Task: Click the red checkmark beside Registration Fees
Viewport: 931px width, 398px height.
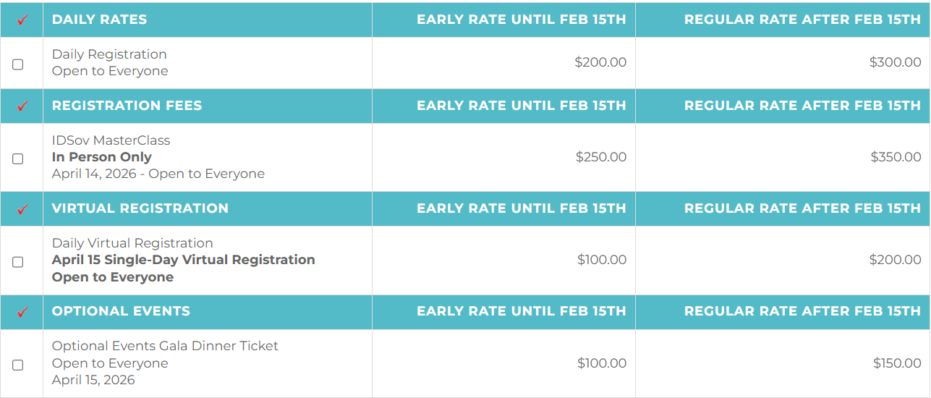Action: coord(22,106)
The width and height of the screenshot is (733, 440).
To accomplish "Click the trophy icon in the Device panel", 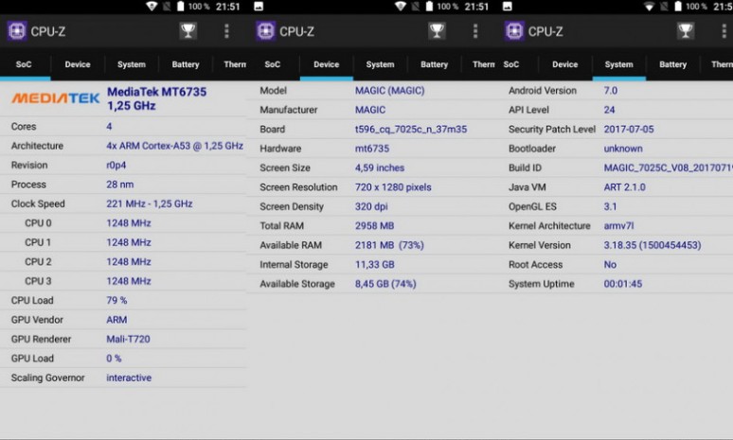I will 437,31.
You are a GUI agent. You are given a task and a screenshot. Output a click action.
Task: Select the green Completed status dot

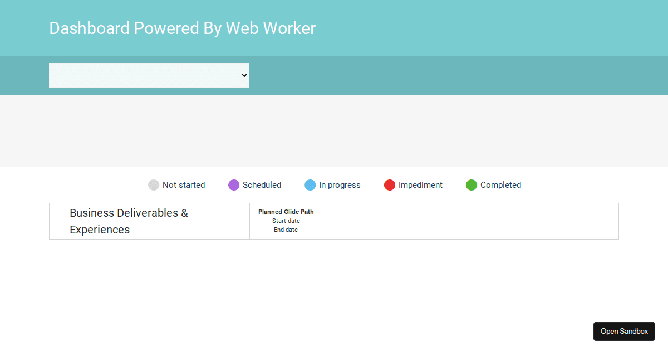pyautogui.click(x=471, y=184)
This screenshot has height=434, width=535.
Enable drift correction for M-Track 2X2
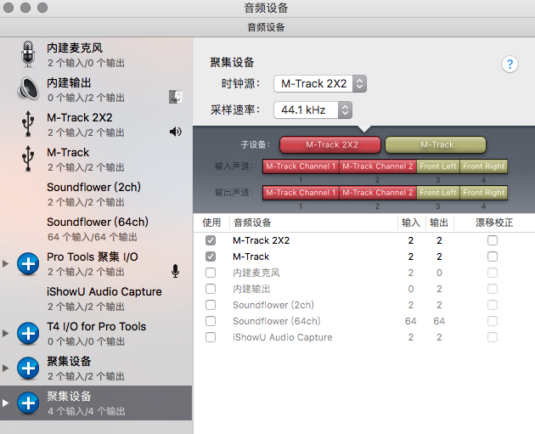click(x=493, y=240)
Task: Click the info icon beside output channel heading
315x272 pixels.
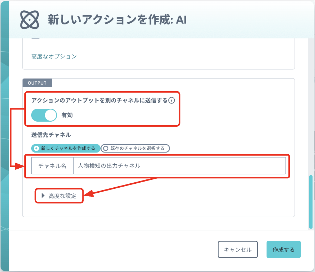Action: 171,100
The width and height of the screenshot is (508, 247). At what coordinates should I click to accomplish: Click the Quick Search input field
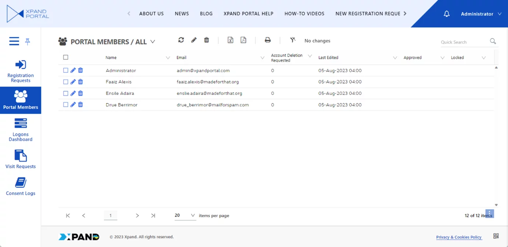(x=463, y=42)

--

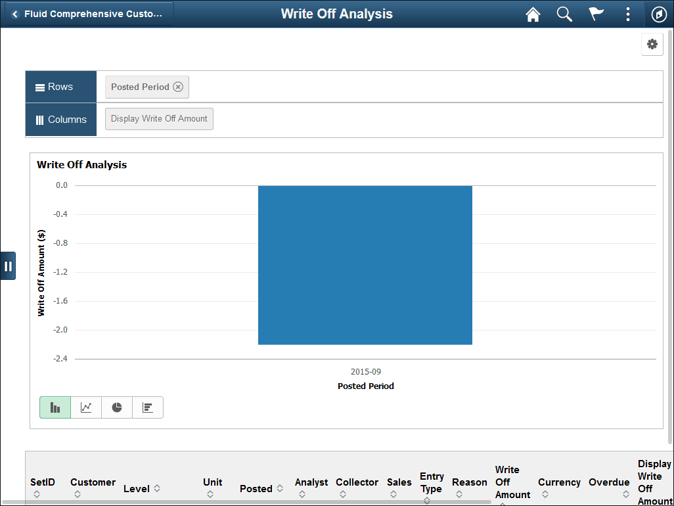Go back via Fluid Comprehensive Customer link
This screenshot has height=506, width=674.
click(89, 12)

§ **The problem**
Give again everything in the listing from the line containing "This screenshot has height=434, width=535." down to the line containing "(x=463, y=42)", both lines included, and leave the pictures out of your answer.

§ **Correct result**
This screenshot has height=434, width=535.
Enable drift correction for M-Track 2X2
click(x=493, y=240)
Task: Click the info icon beside output channel heading
315x272 pixels.
Action: 171,100
The width and height of the screenshot is (508, 247). At what coordinates should I click to accomplish: Click the Quick Search input field
(x=463, y=42)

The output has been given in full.